4 types of questions
- Open questions: “tell me…”
- Directive questions: “what, where, who, why…”
- Optional questions: “giving options: was it indoors or outdoors…”
- Suggestive questions: “introducing information that the child itself has not shared”
Relevant information, but what is true?
Children love to talk, especially when they are at ease. But how can you tell whether what the child is telling is the truth? “As an interviewer you always assume that a child is speaking from his or her experience. Then you take all the information that is gathered for a case, what does the school, general practitioner, and parents say, are there injuries, are there witnesses? You add this all up to the statement of the child and together you usually get a pretty clear picture of what has happened. For children it is often a scary and moving experience to talk about what has happened, the chance that they lie under this kind of stress is very small”.
Experience as an interviewer
Talking about these experiences can be scary and moving, but for interviewers it can also be difficult to hear. “It might be difficult to stay focused on your task as an interviewer when the stories are touching and painful to hear. But when you enter this field, you have to be able to deal with these situations. People often choose this career path because they know this is a way to help and support these children. It helps to focus on this goal. You do notice that there are some people who find out during their training that this is not for them. Keeping an eye on the mental wellbeing of employees in this field is always essential”.
“Sometimes, there are cases that stick to you, cases where your gut tells you that something is wrong, but you cannot find proof. If later someone gets convicted, you wonder if you should have done better. But it’s part of the job, you do it to help victims, and that unfortunately doesn’t always work out”.
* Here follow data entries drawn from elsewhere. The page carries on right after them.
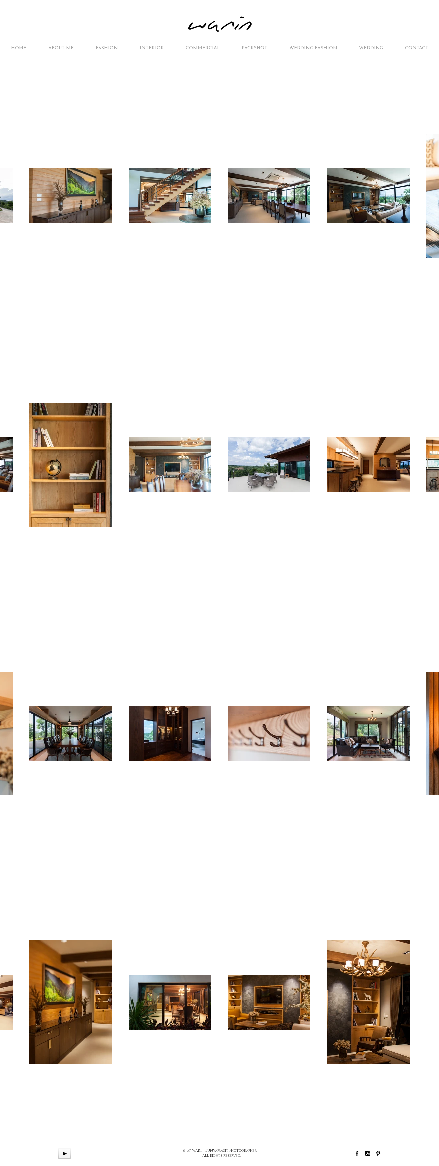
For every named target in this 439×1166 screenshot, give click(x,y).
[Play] (64, 1153)
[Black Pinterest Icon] (378, 1153)
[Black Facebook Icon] (357, 1153)
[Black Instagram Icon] (367, 1153)
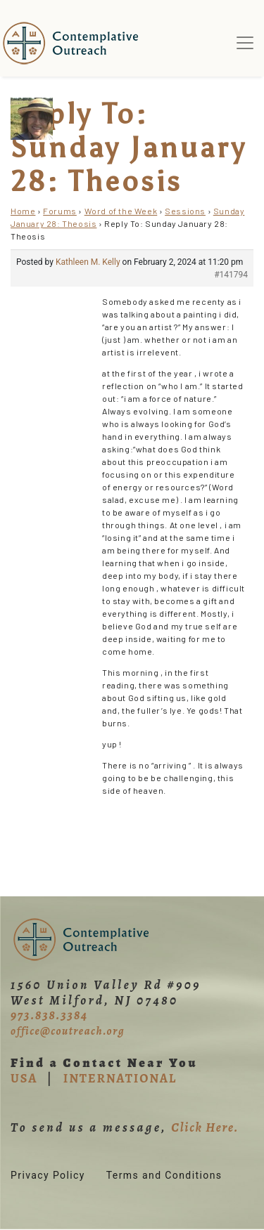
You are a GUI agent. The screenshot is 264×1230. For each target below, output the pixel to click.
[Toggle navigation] (245, 43)
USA (24, 1078)
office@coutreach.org (68, 1031)
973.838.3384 (49, 1015)
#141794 (231, 275)
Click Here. (205, 1127)
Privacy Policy (48, 1175)
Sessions (185, 211)
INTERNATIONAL (120, 1078)
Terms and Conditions (164, 1175)
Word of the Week (121, 211)
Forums (60, 211)
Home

The next step for dr. Erens
After finishing her PhD thesis and the defense in the aula of the Minderbroedersberg, it was time to look ahead. “When my time as PhD candidate was coming to an end, I noticed that I was ready for a new environment, new energy, and a new challenge.” Erens quickly found this challenge at the Open University. “The department of Clinical Psychology was looking for someone to help set-up the new master’s programme Clinical Child and Adolescent Psychology. In May, I started as assistant professor”. In her new role, Erens has enough to sink her teeth into: education development, teaching, guiding students in their internships and bachelor or master thesis, developing new research projects. “Every day there is something new to take on. This job also gives me the possibility to stimulate research lines that build on the work that we started during my PhD”.